It felt like I'd been working on the spreadsheet for a long time but when Excel crashed and then, on recovery, told me I'd last saved it on New Year's Day 1601 I had to wonder whether it was right. But only for a millisecond because, in fact, I'm an inveterate frequent saver. My fingers have been burned so much over the years by losing data due to crash, keyboard shortcut misadventure, server timeout, accidental browser closure and so on that I'm typing this with blackened stumps.
More interesting to me was that it looked like the Windows epoch time was 1601-01-01T01:00 unlike Unix and Linux which use 1970-01-01T00:00. (Repeat after me: ISO date is great, even if it has its own effective epoch, um, mate.)
So I poked around a bit and found that not only is this the Windows epoch date with some justifications of varying believability but that Excel 97 formats had their own built-in epoch time, or times:
Both 1900 and 1904 file types are commonly found in the wild, usually depending on whether the file originated on Windows or Mac. Converting from one to another silently can cause data integrity errors, so Excel won’t change the file type for you. To parse Excel files you have to handle both. That’s not just a matter of loading this bit from the file. It means you have to rewrite all of your date display and parsing code to handle both epochs.
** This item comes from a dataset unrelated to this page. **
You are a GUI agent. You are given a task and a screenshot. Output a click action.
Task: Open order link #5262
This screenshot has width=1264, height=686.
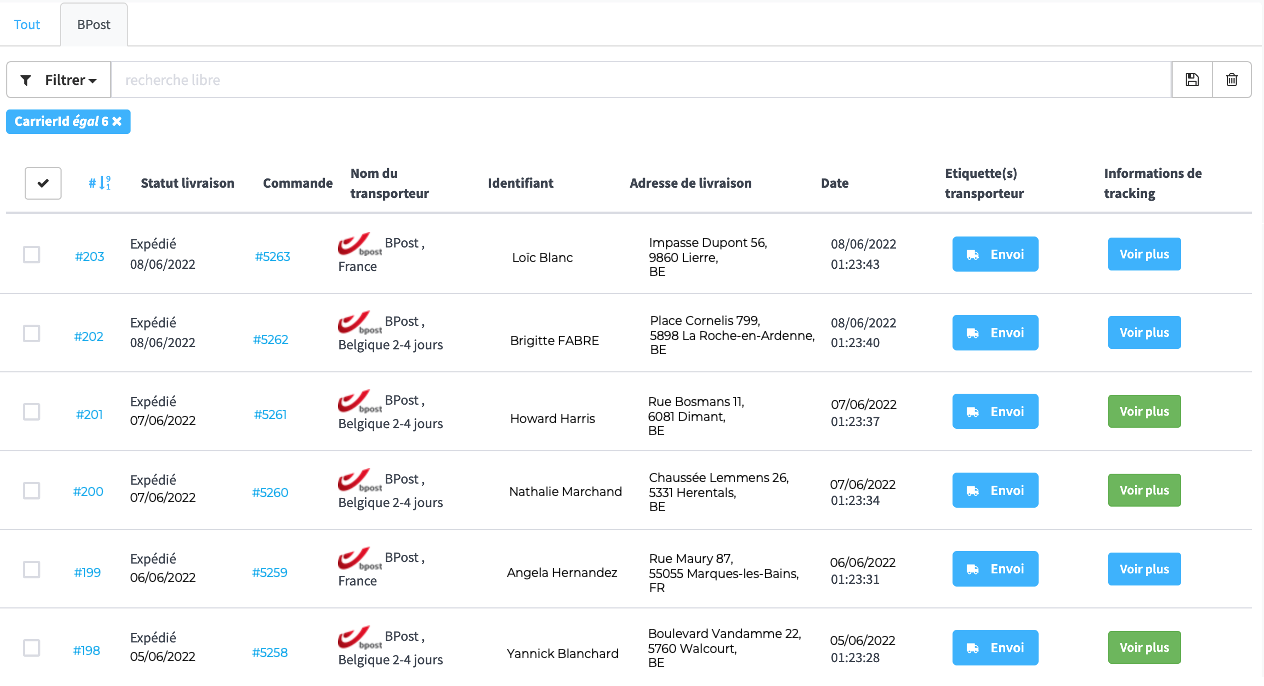(x=271, y=339)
I had planned to write more but I realise I can summarise the remainder in one word: Sigh.
Comments
In fact, the problem goes back beyond what the Microsoft Support page indicates. It originates in a bad date library implementation in early Macintosh software that didn't handle the old "centuries except 400-years are NOT leap years" rule. To get around it, they made dates before 1904 "unsupported".
PS. Repeat after me: ISO dates are better, but NOT as good as they should be.